SACRAMENTO, Calif. – California Gov. Gavin Newsom called for an overhaul of Democrats' political strategy on Saturday, saying the party is “getting crushed” by Republicans in part because they are too timid, often forced to play defense while Republicans “dominate with illusion.”
Speaking at the Texas Tribune Festival in Austin, Texas — the territory of Republican Gov. Greg Abbott, one of Newsom's chief political foils — Newsom was careful to praise current party leaders like President Joe Biden and House Speaker Nancy Pelosi.
But he said that mantras that may have worked for the party in the past — like Michele Obama's famous quip “when they go low, we go high,” — simply don't work today because “that's not the moment we're living in right now.”
“These guys are ruthless on the other side,” Newsom said. “Where are we? Where are we organizing, bottom up, a compelling alternative narrative? Where are we going on the offense every single day? They're winning right now.”

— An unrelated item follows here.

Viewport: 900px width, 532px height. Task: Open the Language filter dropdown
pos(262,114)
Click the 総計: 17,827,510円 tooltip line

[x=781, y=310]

Newsom said that’s why — even though he is running for reelection as governor of California — he has been spending some of the millions of dollars in his campaign account on TV ads in Florida urging people to move to California, newspaper ads in Texas decrying the state’s gun laws, and putting up billboards in seven states urging women to come to California if they need an abortion.

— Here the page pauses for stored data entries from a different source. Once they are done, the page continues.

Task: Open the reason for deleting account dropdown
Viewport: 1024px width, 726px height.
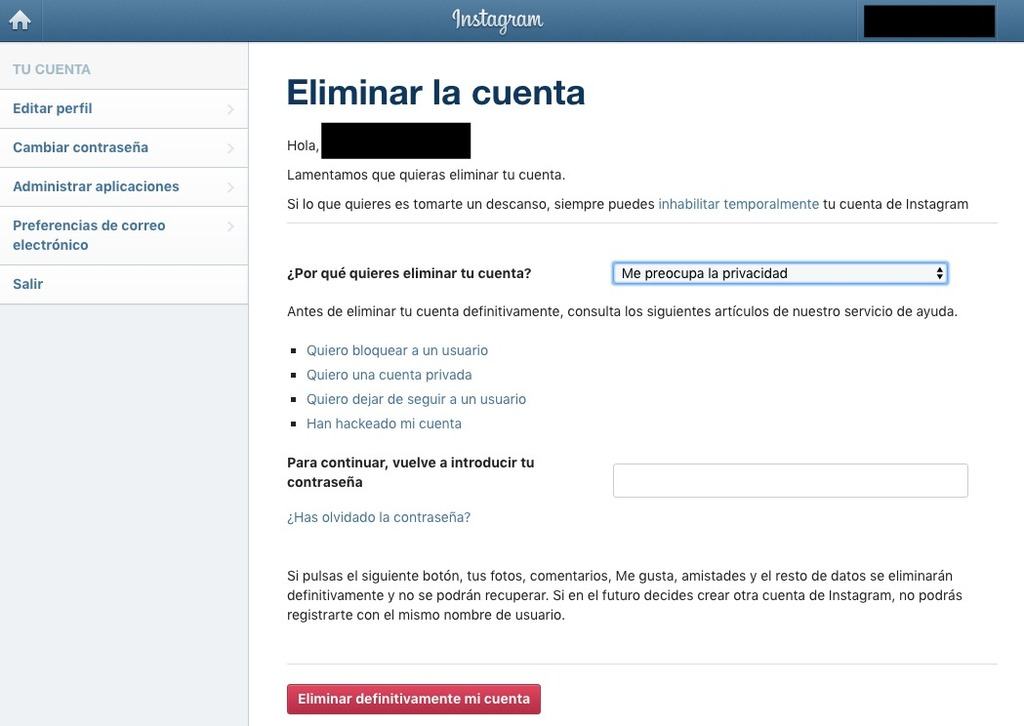Action: [779, 273]
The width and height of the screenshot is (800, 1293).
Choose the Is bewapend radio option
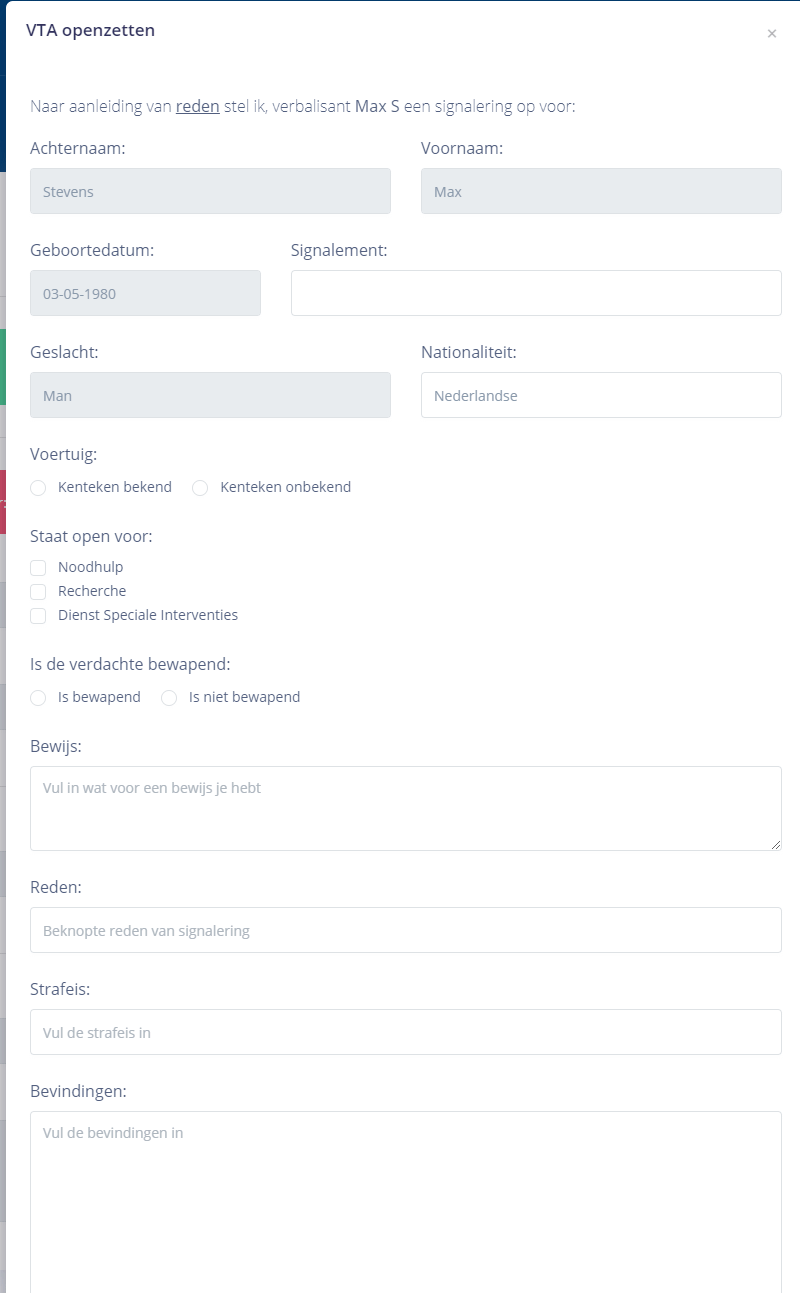[39, 698]
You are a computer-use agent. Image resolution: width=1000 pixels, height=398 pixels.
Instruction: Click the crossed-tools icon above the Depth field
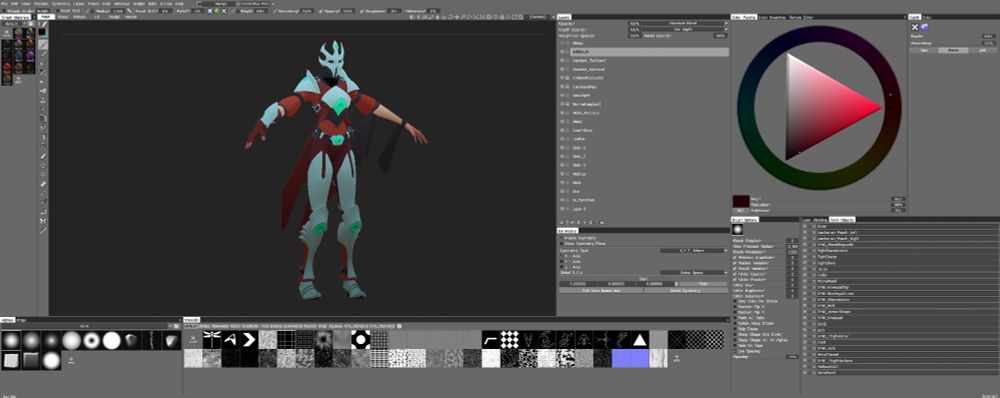pyautogui.click(x=915, y=27)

“There’s nothing worse than someone pointing fingers. What are you going to do about it?” Newsom said. “The reason we’re doing those ads is because ... the Democratic Party needs to be doing more of it.”
Of course, the main reason Newsom can do those things is because he faces little pressure at home. Newsom is likely to cruise to a second term as governor of California in November, facing a little-known and underfunded Republican challenger one year after defeating a recall attempt.
Newsom's actions have increased speculation he might be running for president, an idea he has repeatedly denied — doing so again on Saturday in Texas. Asked if he was considering running for president in 2024 or 2028, Newsom said: “No, not happening.”
“I cannot say it enough,” he said. “I never trust politicians, so I get why you keep asking.”
Newsom said that President Joe Biden's first two years in office have been “a master class ... on substance and policy.” But later, he said good governance, by itself, is not enough to win elections — adding that “otherwise Biden would be at 75% approval." In reality, about 53% of U.S. adults disapprove of Biden, according to the most recent poll from The Associated Press-NORC Center for Public Affairs Research.
The problem for Democrats, Newsom said, is that they “fall in love so easily” with “the guy or gal on the white horse to come save the day.”
“We missed a more important paradigm that leadership is not defined by that person in formal authority, it's defined by people with moral authority every single day," he said.
Newsom's aggressiveness could end up helping Abbott, who is locked in a more competitive race with former Congressman Beto O'Rourke. Kenneth Grasso, a political science professor at Texas State University, said there has been concern among some in the Republican Party that Abbott is “not conservative enough.” Newsom's attacks against Abbott “only helps him with those people,” Grasso said.
“If you stress that they're right-wingers, you call them extremists, using that kind of language, all you are going to do is enhance their popularity in their own base,” he said.
Despite that risk, Texas Democrats seem to be welcoming Newsom's attention.
“I like this guy,” Texas Democratic Party chair Gilberto Hinojosa said of Newsom. “I like the way he's showing the contrast between what y'all do in California and what the narrow-minded, extremist positions that occur here in the state of Texas.”
The Republican Party of Texas did not respond to an email seeking comment.